Problem description => Every line of the data must be copied exactly.

Extracted records:
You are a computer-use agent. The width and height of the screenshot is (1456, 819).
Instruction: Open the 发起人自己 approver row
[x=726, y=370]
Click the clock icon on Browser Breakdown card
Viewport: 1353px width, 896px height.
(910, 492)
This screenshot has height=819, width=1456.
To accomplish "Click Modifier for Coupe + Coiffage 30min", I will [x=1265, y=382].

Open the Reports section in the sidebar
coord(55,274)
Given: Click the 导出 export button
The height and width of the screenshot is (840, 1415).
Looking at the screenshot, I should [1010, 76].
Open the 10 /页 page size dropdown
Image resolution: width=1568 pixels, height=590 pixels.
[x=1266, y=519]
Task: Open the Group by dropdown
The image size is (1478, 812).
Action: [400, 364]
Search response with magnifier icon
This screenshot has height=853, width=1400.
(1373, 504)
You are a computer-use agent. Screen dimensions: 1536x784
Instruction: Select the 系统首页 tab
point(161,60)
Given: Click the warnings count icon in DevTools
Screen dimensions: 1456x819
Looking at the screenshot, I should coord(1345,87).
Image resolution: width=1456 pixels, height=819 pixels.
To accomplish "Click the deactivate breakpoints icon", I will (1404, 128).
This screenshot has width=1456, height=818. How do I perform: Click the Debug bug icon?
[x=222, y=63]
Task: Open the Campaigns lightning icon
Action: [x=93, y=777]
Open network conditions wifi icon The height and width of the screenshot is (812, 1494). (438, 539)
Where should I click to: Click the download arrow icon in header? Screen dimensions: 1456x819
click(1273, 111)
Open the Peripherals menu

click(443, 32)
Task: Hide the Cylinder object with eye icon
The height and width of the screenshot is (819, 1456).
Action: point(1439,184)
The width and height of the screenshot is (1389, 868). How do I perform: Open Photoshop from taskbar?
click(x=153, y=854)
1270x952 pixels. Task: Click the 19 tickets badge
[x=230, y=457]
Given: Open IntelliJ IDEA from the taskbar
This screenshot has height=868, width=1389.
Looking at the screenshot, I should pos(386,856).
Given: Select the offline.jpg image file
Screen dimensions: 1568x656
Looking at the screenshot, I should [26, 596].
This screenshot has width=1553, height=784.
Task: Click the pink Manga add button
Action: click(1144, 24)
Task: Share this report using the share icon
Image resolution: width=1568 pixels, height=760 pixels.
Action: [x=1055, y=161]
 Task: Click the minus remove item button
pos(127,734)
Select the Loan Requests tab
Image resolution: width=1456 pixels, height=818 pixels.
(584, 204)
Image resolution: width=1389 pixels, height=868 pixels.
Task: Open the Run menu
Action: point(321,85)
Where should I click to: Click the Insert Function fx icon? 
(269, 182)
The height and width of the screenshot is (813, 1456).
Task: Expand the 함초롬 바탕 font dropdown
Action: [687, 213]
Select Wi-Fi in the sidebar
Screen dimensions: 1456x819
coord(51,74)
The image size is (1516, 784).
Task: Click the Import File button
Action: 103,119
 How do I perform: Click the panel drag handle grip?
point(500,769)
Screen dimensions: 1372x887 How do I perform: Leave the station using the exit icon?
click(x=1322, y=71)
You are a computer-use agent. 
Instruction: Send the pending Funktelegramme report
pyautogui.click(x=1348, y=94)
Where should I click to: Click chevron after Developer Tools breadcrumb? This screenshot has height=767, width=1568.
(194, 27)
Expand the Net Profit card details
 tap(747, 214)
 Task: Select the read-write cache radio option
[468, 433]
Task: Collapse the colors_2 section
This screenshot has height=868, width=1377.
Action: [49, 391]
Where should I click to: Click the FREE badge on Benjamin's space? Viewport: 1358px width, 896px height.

Answer section =>
You are a computer-use agent. The width and height of the screenshot is (1456, 819).
Instruction: Open the 发起人自己 approver row
[x=726, y=370]
Click the clock icon on Browser Breakdown card
Viewport: 1353px width, 896px height.
(910, 492)
This screenshot has height=819, width=1456.
To accomplish "Click Modifier for Coupe + Coiffage 30min", I will [x=1265, y=382].

Open the Reports section in the sidebar
coord(55,274)
Given: Click the 导出 export button
The height and width of the screenshot is (840, 1415).
Looking at the screenshot, I should [1010, 76].
Open the 10 /页 page size dropdown
Image resolution: width=1568 pixels, height=590 pixels.
[x=1266, y=519]
Task: Open the Group by dropdown
The image size is (1478, 812).
Action: [400, 364]
Search response with magnifier icon
This screenshot has height=853, width=1400.
(1373, 504)
You are a computer-use agent. Screen dimensions: 1536x784
Instruction: Select the 系统首页 tab
point(161,60)
Given: Click the warnings count icon in DevTools
Screen dimensions: 1456x819
Looking at the screenshot, I should coord(1345,87).
Image resolution: width=1456 pixels, height=819 pixels.
To accomplish "Click the deactivate breakpoints icon", I will (1404, 128).
This screenshot has width=1456, height=818. How do I perform: Click the Debug bug icon?
[x=222, y=63]
Task: Open the Campaigns lightning icon
Action: [x=93, y=777]
Open network conditions wifi icon The height and width of the screenshot is (812, 1494). (438, 539)
Where should I click to: Click the download arrow icon in header? Screen dimensions: 1456x819
click(1273, 111)
Open the Peripherals menu

click(443, 32)
Task: Hide the Cylinder object with eye icon
The height and width of the screenshot is (819, 1456).
Action: point(1439,184)
The width and height of the screenshot is (1389, 868). How do I perform: Open Photoshop from taskbar?
click(x=153, y=854)
1270x952 pixels. Task: Click the 19 tickets badge
[x=230, y=457]
Given: Open IntelliJ IDEA from the taskbar
This screenshot has height=868, width=1389.
Looking at the screenshot, I should pos(386,856).
Given: Select the offline.jpg image file
Screen dimensions: 1568x656
Looking at the screenshot, I should [26, 596].
This screenshot has width=1553, height=784.
Task: Click the pink Manga add button
Action: click(1144, 24)
Task: Share this report using the share icon
Image resolution: width=1568 pixels, height=760 pixels.
Action: [x=1055, y=161]
 Task: Click the minus remove item button
pos(127,734)
Select the Loan Requests tab
Image resolution: width=1456 pixels, height=818 pixels.
(584, 204)
Image resolution: width=1389 pixels, height=868 pixels.
Task: Open the Run menu
Action: point(321,85)
Where should I click to: Click the Insert Function fx icon? 
(269, 182)
The height and width of the screenshot is (813, 1456).
Task: Expand the 함초롬 바탕 font dropdown
Action: [687, 213]
Select Wi-Fi in the sidebar
Screen dimensions: 1456x819
coord(51,74)
The image size is (1516, 784).
Task: Click the Import File button
Action: 103,119
 How do I perform: Click the panel drag handle grip?
point(500,769)
Screen dimensions: 1372x887 How do I perform: Leave the station using the exit icon?
click(x=1322, y=71)
You are a computer-use agent. 
Instruction: Send the pending Funktelegramme report
pyautogui.click(x=1348, y=94)
Where should I click to: Click chevron after Developer Tools breadcrumb? This screenshot has height=767, width=1568.
(194, 27)
Expand the Net Profit card details
 tap(747, 214)
 Task: Select the read-write cache radio option
[468, 433]
Task: Collapse the colors_2 section
This screenshot has height=868, width=1377.
Action: [49, 391]
Where should I click to: Click the FREE badge on Benjamin's space? Viewport: 1358px width, 896px height.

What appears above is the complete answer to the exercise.